§ **What the exercise asks**:
List every line in the records below that contains the string "width", copying each line in full. Match case exactly.

══ Provided entries ══

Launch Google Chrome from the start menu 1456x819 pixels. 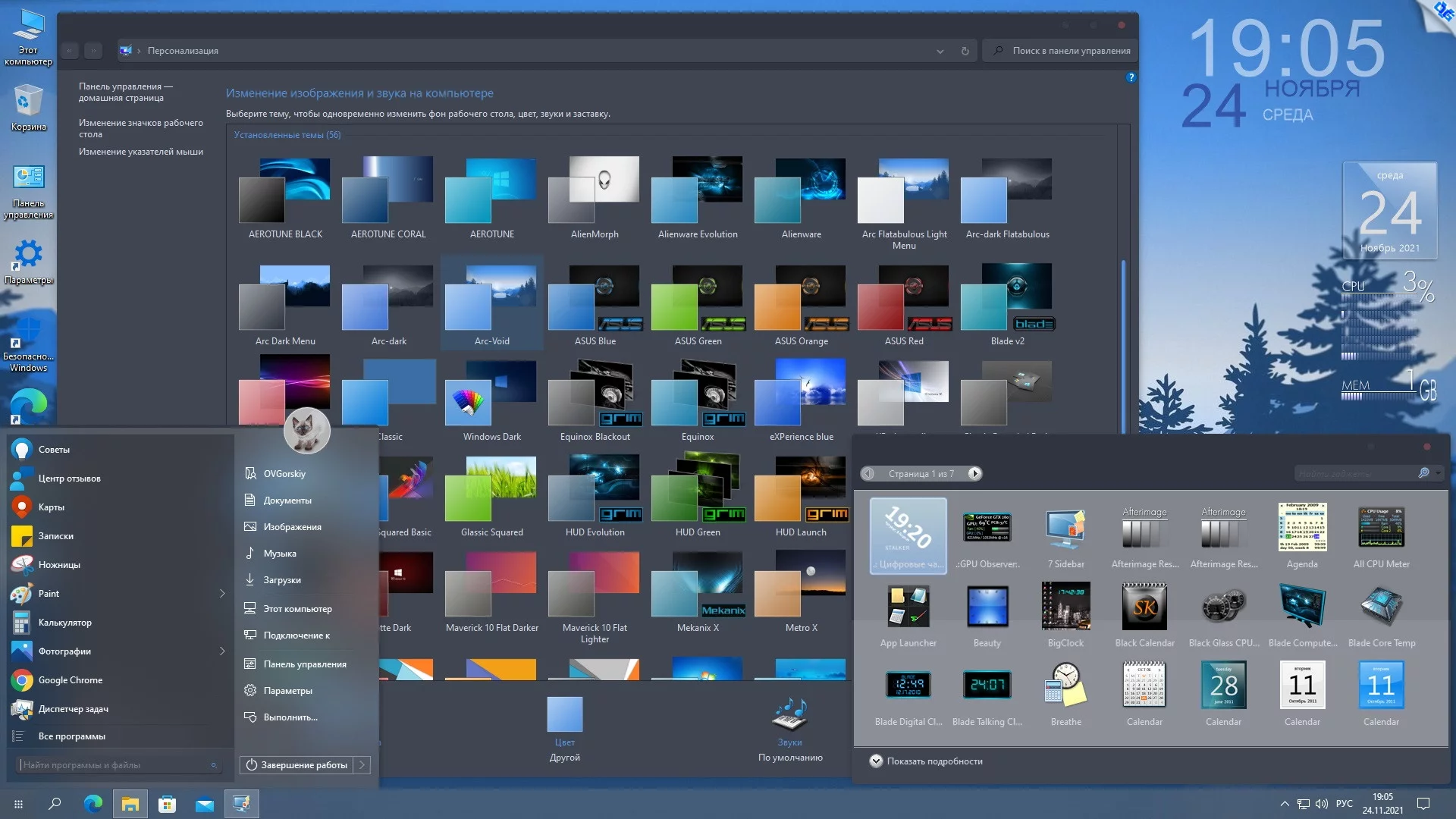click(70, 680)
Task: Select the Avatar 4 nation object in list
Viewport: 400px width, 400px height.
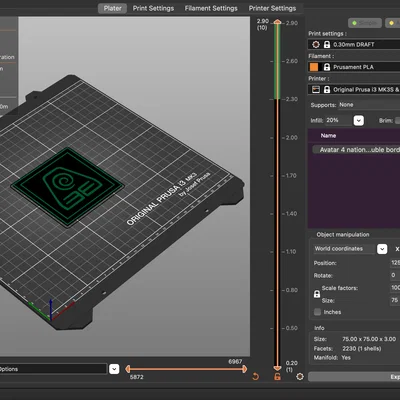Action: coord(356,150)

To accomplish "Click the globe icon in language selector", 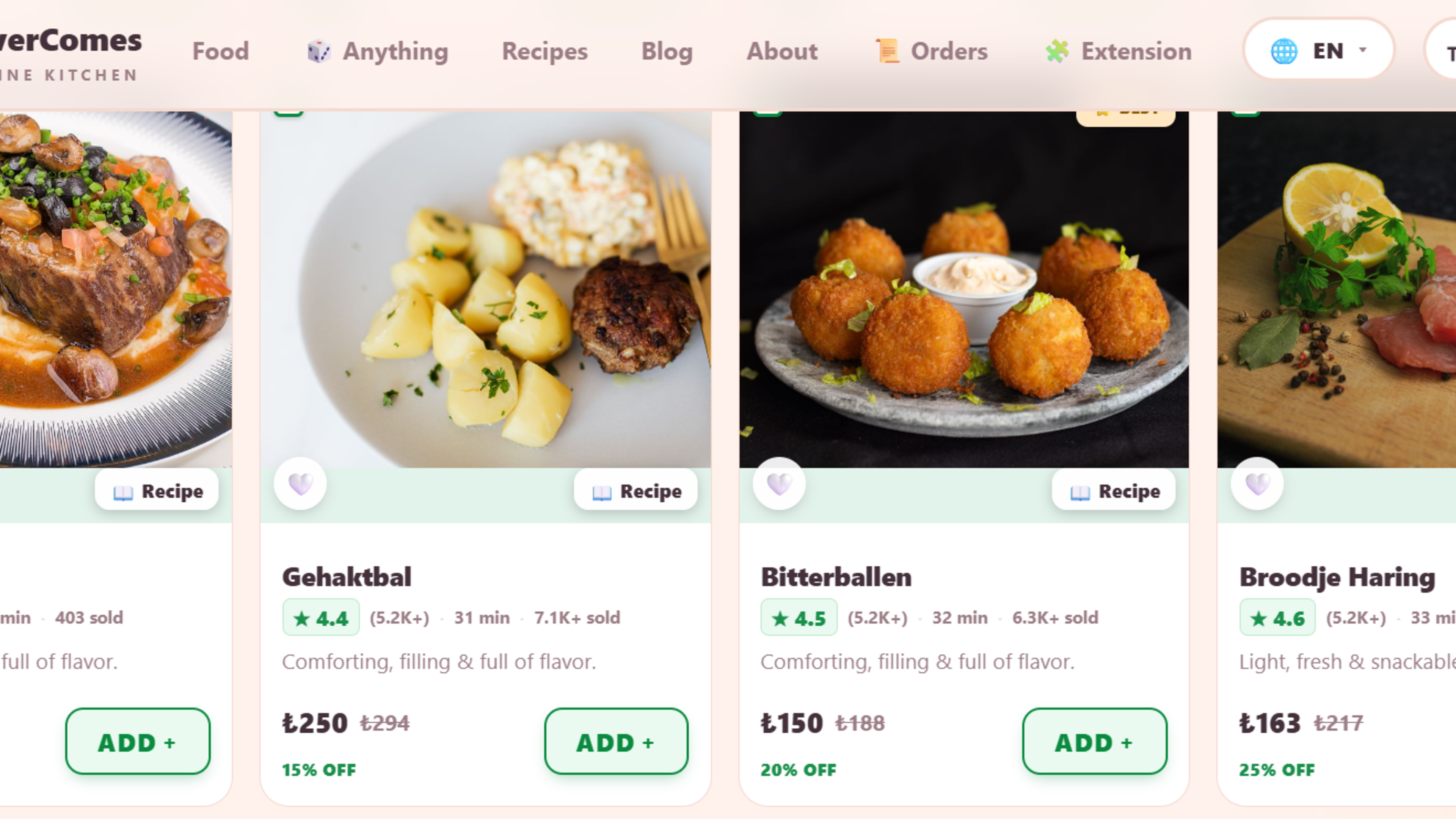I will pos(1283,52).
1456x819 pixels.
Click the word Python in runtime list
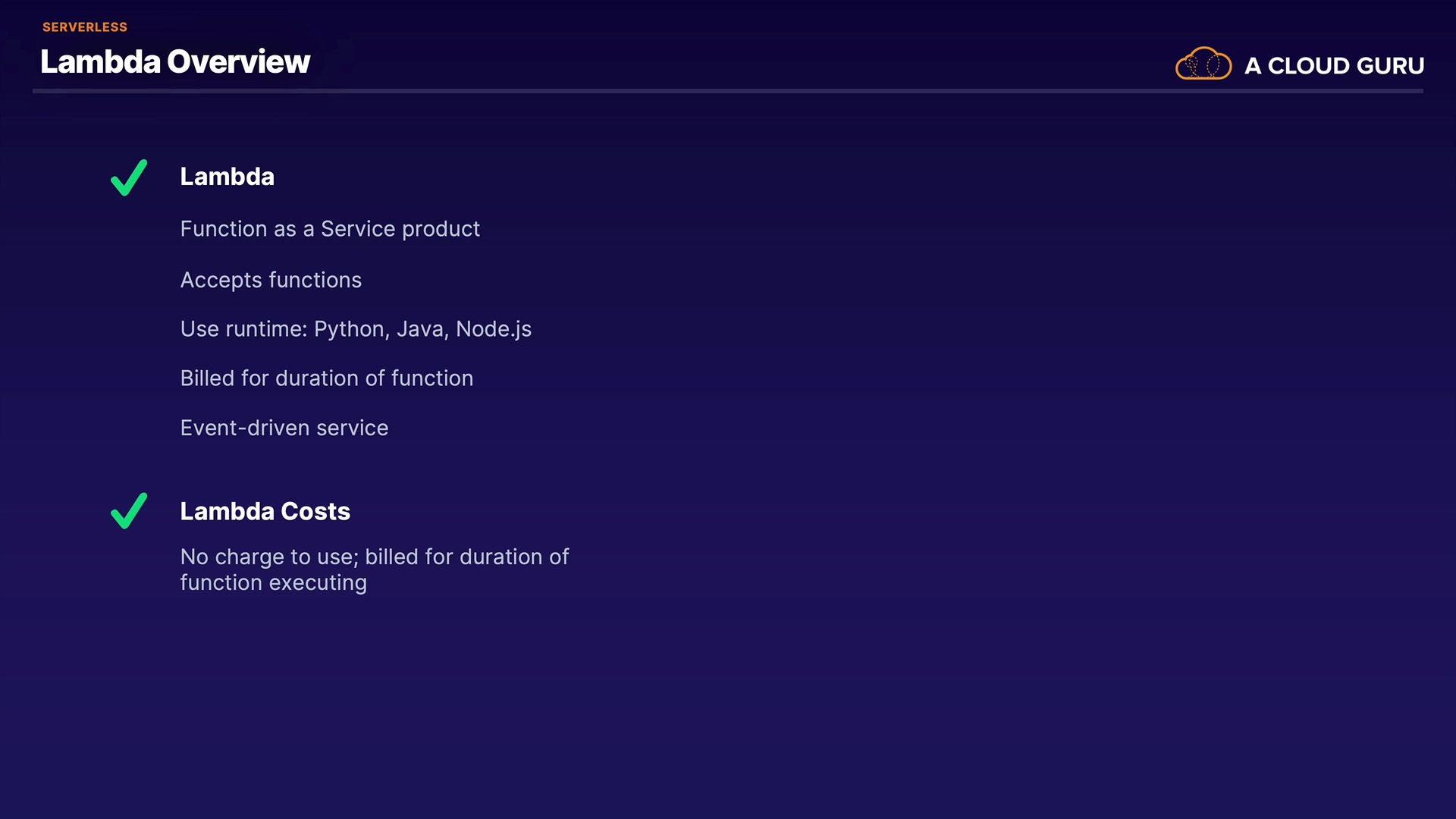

═══
══ Provided entries ══

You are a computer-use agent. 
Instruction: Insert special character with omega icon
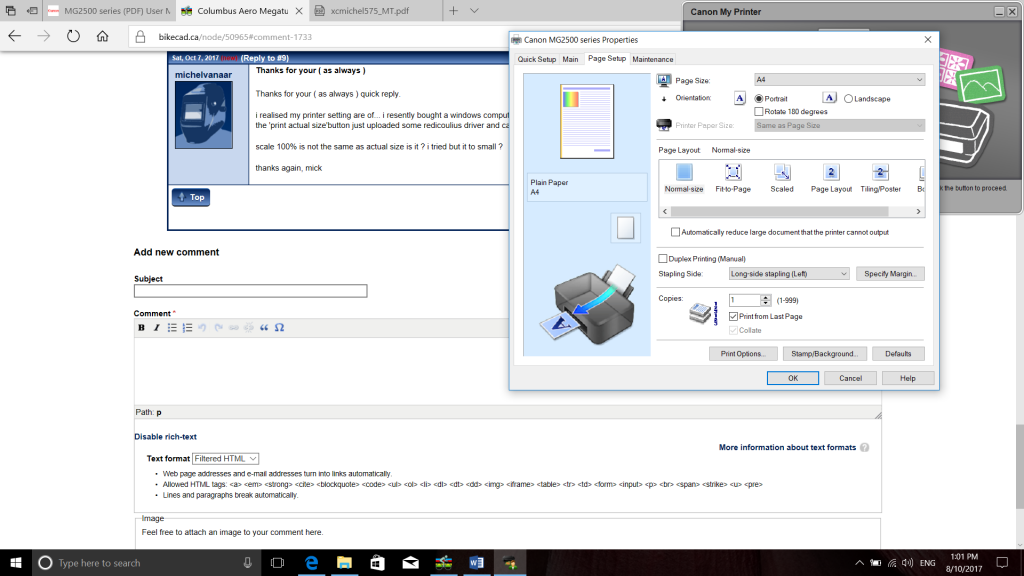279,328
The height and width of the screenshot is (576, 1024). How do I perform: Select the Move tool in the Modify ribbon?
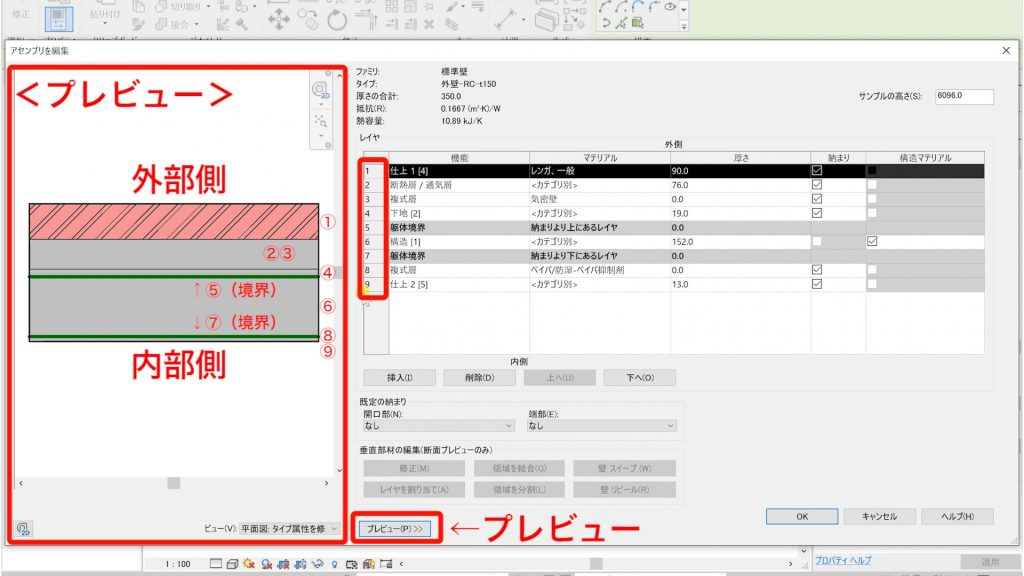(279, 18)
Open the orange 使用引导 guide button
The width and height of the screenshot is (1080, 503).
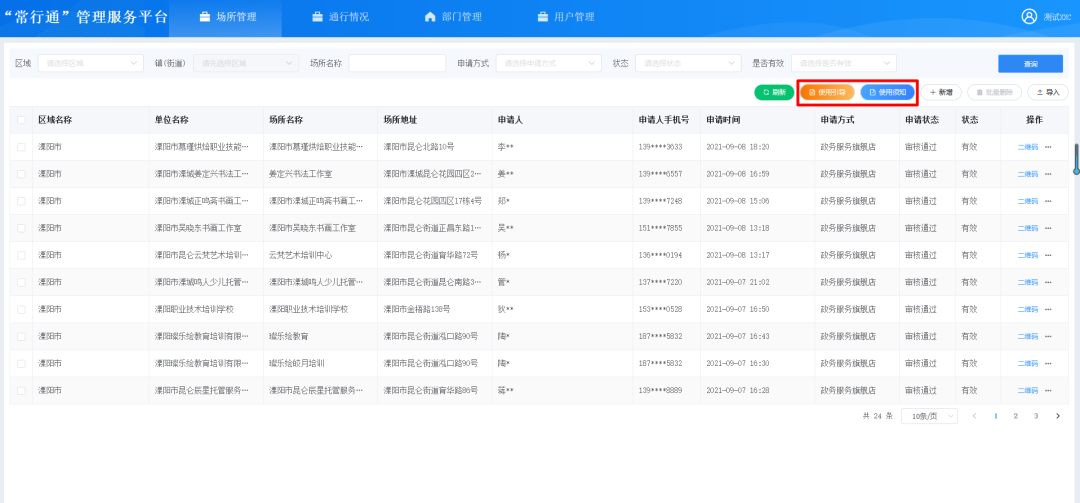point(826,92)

═══

§ **Exercise answer**:
Viewport: 400px width, 400px height.
The height and width of the screenshot is (576, 1024). How do I perform: Select the Move tool in the Modify ribbon?
The width and height of the screenshot is (1080, 503).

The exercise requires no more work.